Snyder had azoospermia, or no sperm in his semen, possible associated to a surgical procedure he had undergone when he was 13. “We grieved, and we put a little bit of a pin in it,” Weggemann mentioned.
Each she and Snyder, who works in sports activities media, went to the 2020 Paralympic Video games in Tokyo, which ended up being held in 2021 because of the pandemic. Weggemann earned two gold and one silver medal.
“In going into Tokyo, our motto was ‘shield the dream,'” Weggemann mentioned. “We actually leaned into saying, ‘Tokyo is a journey that we’re doing as a household. And whereas Little One will not be bodily in existence but, Little One is part of each single determination that we’re making proper now, and they’re part of this journey.'”
After the Video games, Weggemann and Snyder had been able to pursue parenthood. Snyder underwent an invasive sperm-retrieval surgical procedure with a 40% success fee. It labored.

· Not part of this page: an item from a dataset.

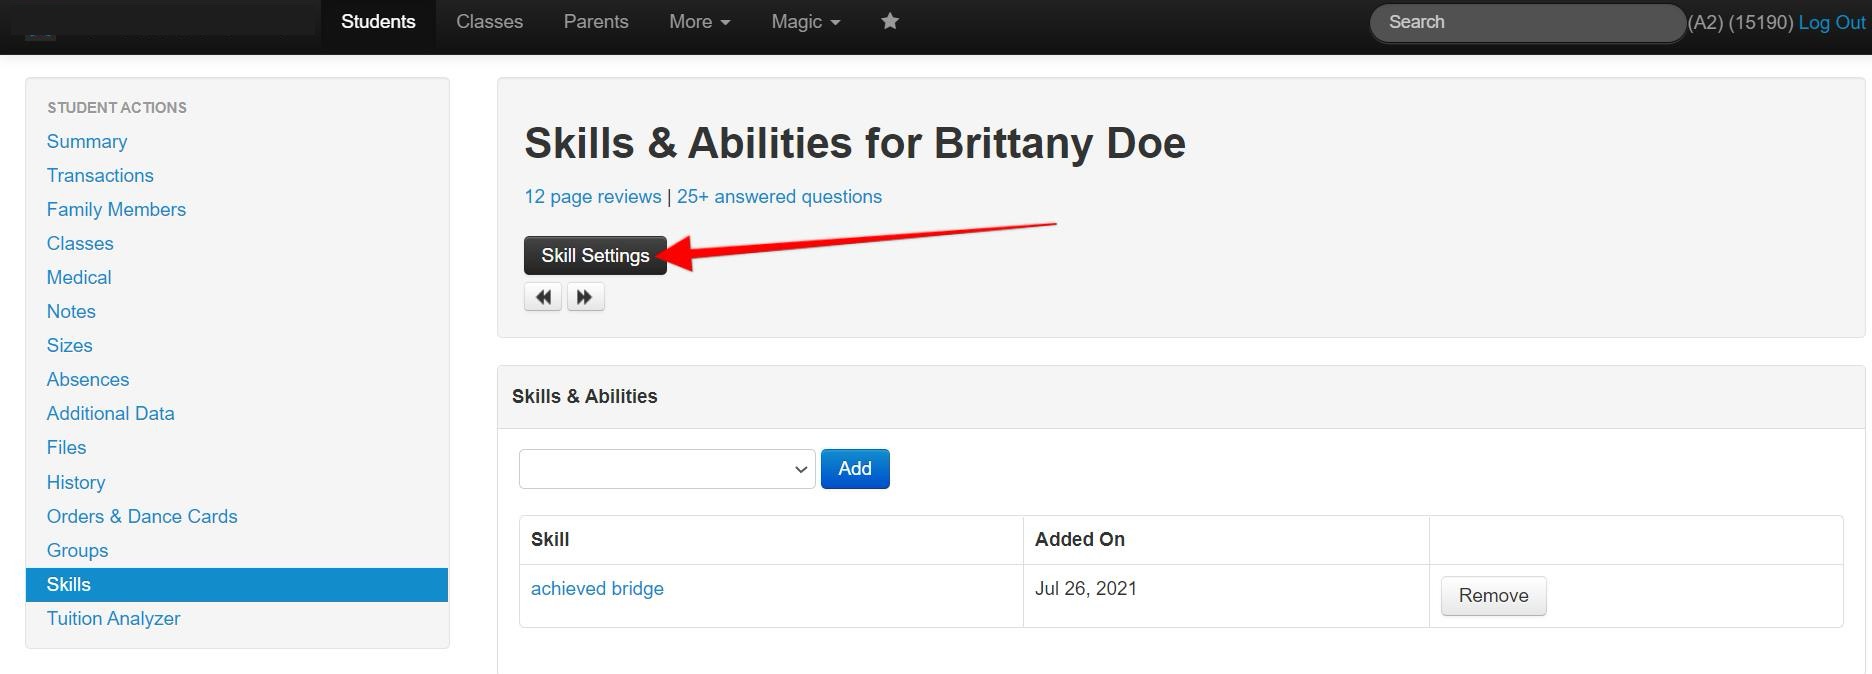Go to next student with forward arrows

point(585,297)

In all, Weggemann underwent 18 months of IVF, together with 707 injections, two ovarian stimulation cycles, two egg retrievals, two months of hormone remedy for suspected endometriosis, and two embryo transfers, per Folks, earlier than turning into pregnant.
Weggemann delivered their daughter, Charlotte, in March 2023.
She informed Syrtash, who she spoke to earlier than the start, that the expertise has emphasised that two seemingly competing truths can exist directly.
“It is OK to have adversity with pleasure — it doesn’t suggest you are ungrateful. And it is OK to search out pleasure within the grief, it doesn’t suggest that you simply’re in denial,” she mentioned.